### TASK BRIEF
Copy the records from the line with "This screenshot has width=1389, height=868." to the line with "Looking at the screenshot, I should (x=856, y=193).", swapping in "Fastest Lap" for "Best Lap" and keeping everything else the same.

Records from a data collection:
....................
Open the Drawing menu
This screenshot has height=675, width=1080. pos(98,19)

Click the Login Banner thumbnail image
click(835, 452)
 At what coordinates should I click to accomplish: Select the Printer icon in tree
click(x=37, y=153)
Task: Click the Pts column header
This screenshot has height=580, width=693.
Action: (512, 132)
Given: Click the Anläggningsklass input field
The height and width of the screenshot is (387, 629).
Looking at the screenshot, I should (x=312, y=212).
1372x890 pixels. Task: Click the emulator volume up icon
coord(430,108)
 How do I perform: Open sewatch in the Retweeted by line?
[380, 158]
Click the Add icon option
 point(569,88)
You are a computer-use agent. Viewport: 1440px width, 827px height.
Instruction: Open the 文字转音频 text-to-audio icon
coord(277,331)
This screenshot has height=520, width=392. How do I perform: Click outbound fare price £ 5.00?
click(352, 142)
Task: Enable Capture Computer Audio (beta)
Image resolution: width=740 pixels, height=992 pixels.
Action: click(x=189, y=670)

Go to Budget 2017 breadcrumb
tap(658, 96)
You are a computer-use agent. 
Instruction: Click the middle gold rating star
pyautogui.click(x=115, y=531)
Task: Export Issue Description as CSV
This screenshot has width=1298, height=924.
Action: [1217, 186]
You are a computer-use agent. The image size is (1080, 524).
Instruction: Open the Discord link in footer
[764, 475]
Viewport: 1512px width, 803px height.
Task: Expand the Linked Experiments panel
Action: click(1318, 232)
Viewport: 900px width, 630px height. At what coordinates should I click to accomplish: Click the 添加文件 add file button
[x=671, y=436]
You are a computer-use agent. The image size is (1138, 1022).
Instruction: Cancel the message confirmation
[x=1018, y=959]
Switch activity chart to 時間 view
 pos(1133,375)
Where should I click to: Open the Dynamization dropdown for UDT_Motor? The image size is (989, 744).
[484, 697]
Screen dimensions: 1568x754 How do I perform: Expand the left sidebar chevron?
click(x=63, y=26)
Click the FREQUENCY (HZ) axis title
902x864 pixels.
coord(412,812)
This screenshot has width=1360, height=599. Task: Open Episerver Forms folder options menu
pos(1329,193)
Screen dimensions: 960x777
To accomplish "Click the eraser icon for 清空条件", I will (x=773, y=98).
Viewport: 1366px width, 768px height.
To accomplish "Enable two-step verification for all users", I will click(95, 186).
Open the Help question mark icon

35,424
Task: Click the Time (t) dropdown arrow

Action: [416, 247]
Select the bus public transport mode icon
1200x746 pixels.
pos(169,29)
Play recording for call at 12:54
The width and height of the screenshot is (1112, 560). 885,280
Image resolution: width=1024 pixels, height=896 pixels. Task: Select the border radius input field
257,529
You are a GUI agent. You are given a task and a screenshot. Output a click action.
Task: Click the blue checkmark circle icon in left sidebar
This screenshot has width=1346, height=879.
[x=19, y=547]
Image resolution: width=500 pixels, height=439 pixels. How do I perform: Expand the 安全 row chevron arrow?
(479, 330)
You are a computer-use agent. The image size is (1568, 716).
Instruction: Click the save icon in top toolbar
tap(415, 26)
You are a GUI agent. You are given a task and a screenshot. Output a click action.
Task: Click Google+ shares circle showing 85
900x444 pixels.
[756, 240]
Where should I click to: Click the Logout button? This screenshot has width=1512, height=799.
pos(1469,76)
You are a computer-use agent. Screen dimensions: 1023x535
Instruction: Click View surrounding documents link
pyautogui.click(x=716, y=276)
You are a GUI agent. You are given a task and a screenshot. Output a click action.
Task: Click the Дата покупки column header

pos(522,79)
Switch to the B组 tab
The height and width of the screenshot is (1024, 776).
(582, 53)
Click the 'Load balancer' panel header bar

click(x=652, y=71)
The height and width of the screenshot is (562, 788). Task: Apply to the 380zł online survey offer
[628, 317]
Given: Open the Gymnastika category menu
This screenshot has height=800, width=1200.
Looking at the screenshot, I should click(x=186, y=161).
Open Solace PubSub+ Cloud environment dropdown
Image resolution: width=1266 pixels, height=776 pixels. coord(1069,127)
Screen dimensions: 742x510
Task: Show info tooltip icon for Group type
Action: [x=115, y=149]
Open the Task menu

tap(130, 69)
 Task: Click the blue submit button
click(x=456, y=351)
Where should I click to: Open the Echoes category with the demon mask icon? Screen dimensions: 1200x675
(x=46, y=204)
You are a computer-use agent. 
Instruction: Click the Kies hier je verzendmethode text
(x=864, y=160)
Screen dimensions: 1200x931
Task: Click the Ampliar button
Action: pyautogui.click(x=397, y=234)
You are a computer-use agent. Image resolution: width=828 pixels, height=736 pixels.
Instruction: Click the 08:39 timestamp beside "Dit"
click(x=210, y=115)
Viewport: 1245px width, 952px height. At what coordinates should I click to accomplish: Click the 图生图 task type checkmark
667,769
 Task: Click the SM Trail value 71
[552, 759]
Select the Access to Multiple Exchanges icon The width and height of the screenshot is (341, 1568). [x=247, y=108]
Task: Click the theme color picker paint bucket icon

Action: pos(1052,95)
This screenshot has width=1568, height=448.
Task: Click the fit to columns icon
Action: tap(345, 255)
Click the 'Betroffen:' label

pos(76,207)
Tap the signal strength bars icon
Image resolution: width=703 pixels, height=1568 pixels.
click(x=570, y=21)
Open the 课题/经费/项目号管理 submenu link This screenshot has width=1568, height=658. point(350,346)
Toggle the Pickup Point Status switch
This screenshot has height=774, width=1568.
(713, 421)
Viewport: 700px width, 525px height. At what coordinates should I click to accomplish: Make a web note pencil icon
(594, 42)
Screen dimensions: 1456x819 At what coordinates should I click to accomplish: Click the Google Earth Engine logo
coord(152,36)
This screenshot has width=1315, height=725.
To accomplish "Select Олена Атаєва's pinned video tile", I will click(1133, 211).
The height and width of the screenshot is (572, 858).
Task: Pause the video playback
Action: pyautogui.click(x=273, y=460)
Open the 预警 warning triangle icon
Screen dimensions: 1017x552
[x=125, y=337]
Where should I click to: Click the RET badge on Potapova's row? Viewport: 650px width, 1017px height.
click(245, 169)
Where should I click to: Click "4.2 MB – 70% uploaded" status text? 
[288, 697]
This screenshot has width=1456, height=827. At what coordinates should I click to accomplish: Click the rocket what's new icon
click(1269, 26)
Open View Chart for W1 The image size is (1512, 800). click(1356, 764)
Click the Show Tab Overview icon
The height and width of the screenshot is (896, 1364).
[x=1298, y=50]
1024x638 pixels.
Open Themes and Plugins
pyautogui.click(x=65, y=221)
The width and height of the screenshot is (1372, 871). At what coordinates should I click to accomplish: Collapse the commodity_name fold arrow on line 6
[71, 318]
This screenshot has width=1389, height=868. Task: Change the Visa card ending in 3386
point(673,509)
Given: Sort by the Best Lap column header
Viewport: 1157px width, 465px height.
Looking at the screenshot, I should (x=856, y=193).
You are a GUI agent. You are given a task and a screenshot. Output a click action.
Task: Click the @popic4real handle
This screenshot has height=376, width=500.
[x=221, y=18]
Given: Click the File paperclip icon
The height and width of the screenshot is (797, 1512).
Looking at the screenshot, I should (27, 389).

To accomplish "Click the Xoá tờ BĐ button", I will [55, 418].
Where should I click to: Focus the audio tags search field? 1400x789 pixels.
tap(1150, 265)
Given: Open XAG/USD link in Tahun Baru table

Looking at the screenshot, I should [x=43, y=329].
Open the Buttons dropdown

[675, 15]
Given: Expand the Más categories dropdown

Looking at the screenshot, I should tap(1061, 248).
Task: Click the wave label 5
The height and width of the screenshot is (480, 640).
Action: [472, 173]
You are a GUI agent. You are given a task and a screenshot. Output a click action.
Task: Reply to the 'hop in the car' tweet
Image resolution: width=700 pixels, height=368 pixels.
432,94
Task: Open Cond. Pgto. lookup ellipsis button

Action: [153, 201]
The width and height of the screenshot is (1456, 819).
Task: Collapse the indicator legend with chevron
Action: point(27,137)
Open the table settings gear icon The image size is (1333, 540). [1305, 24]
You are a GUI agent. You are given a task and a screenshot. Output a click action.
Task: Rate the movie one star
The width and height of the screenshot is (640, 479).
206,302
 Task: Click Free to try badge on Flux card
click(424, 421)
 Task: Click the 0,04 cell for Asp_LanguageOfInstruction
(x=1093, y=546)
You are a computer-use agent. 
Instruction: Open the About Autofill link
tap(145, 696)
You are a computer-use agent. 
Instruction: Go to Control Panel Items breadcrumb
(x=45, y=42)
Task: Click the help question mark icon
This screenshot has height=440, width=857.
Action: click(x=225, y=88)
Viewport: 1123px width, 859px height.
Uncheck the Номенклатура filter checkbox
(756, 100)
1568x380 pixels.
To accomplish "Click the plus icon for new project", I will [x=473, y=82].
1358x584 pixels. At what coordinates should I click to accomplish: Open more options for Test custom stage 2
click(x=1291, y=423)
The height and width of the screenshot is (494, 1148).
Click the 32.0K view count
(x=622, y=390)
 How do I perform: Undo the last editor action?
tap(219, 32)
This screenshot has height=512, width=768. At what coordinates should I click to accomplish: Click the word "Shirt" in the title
....................
### CORRECT RESULT
This screenshot has width=1389, height=868. Task: Change the Visa card ending in 3386
point(673,509)
Given: Sort by the Fastest Lap column header
Viewport: 1157px width, 465px height.
Looking at the screenshot, I should (x=856, y=193).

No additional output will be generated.